▶ _Directions for this task_
Please give the stretch of the listing below from the line containing "You are a computer-use agent. The" through the line containing "Image resolution: width=1200" as a numbered list, leaving out any blank lines.

▶ _Material for the task_
>>>
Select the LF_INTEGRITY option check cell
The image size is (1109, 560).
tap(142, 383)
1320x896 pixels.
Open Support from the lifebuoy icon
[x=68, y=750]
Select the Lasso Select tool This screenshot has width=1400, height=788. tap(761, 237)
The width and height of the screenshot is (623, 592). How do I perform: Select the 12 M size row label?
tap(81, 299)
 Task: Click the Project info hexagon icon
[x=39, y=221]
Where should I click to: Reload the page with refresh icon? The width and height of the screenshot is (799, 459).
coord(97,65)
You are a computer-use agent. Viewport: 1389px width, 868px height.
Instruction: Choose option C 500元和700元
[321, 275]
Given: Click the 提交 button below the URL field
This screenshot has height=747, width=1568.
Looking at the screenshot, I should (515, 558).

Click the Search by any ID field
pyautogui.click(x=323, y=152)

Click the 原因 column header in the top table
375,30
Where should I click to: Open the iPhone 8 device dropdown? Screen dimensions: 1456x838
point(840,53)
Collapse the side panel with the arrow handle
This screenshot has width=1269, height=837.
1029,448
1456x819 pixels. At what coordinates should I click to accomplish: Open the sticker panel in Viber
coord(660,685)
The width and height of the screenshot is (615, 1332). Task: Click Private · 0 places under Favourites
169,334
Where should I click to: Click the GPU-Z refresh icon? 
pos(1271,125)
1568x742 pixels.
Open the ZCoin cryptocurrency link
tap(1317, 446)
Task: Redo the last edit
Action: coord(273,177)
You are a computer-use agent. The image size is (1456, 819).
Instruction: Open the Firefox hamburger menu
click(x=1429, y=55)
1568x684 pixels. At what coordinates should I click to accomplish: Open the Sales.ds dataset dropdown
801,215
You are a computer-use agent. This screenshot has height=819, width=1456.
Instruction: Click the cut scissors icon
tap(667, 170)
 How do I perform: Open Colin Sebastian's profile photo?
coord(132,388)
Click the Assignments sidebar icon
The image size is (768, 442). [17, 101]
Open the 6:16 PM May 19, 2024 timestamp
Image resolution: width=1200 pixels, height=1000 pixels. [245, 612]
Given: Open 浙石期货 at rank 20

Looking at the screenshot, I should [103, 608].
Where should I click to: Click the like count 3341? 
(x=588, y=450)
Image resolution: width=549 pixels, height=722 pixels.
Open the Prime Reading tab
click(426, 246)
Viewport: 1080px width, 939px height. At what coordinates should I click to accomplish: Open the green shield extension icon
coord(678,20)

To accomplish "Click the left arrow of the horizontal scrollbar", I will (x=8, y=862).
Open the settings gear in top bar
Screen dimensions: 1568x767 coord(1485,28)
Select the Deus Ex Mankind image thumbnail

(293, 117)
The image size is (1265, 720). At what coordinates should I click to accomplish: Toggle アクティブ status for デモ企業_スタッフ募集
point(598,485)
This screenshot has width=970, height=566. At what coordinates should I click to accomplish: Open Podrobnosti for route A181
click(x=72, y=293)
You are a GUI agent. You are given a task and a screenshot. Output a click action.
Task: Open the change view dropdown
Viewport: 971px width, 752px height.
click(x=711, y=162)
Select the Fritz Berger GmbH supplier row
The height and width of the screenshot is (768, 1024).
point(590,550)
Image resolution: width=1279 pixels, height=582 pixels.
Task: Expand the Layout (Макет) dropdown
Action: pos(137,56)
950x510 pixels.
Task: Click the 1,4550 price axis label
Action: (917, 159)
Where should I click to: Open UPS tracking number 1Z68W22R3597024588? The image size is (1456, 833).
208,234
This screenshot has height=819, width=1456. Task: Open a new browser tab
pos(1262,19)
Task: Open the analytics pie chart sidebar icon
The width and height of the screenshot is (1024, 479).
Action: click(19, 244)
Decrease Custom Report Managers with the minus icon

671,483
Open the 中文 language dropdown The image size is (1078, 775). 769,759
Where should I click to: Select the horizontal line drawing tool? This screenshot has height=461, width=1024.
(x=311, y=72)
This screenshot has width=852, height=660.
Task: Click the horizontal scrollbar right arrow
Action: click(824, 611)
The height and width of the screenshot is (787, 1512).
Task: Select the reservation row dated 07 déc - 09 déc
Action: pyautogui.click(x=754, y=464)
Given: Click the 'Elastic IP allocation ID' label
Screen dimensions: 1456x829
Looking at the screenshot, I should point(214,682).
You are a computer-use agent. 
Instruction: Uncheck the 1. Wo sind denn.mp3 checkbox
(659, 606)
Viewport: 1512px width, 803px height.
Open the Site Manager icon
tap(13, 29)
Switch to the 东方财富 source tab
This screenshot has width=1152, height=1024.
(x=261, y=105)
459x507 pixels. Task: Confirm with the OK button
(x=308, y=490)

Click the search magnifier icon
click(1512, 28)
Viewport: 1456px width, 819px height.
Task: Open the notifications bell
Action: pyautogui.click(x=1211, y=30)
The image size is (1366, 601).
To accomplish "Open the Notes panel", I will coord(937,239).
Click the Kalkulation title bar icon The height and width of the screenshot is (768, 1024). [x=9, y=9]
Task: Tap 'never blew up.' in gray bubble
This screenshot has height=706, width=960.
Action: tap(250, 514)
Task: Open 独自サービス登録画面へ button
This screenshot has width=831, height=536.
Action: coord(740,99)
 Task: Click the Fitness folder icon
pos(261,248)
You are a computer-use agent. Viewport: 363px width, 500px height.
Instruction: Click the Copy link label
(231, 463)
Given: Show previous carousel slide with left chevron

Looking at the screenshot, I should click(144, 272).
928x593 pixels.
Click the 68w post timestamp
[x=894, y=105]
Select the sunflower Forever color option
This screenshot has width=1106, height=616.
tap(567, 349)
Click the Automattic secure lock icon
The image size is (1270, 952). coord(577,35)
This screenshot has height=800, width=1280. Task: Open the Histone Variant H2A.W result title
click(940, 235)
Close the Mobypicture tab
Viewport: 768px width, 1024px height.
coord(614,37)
<<<
▶ _Reply_
1. You are a computer-use agent. The image size is (1456, 819).
2. Instruction: Open the Firefox hamburger menu
3. click(x=1429, y=55)
4. 1568x684 pixels. At what coordinates should I click to accomplish: Open the Sales.ds dataset dropdown
5. 801,215
6. You are a computer-use agent. This screenshot has height=819, width=1456.
7. Instruction: Click the cut scissors icon
8. tap(667, 170)
9.  How do I perform: Open Colin Sebastian's profile photo?
10. coord(132,388)
11. Click the Assignments sidebar icon
12. The image size is (768, 442). [17, 101]
13. Open the 6:16 PM May 19, 2024 timestamp
14. Image resolution: width=1200 pixels, height=1000 pixels. [245, 612]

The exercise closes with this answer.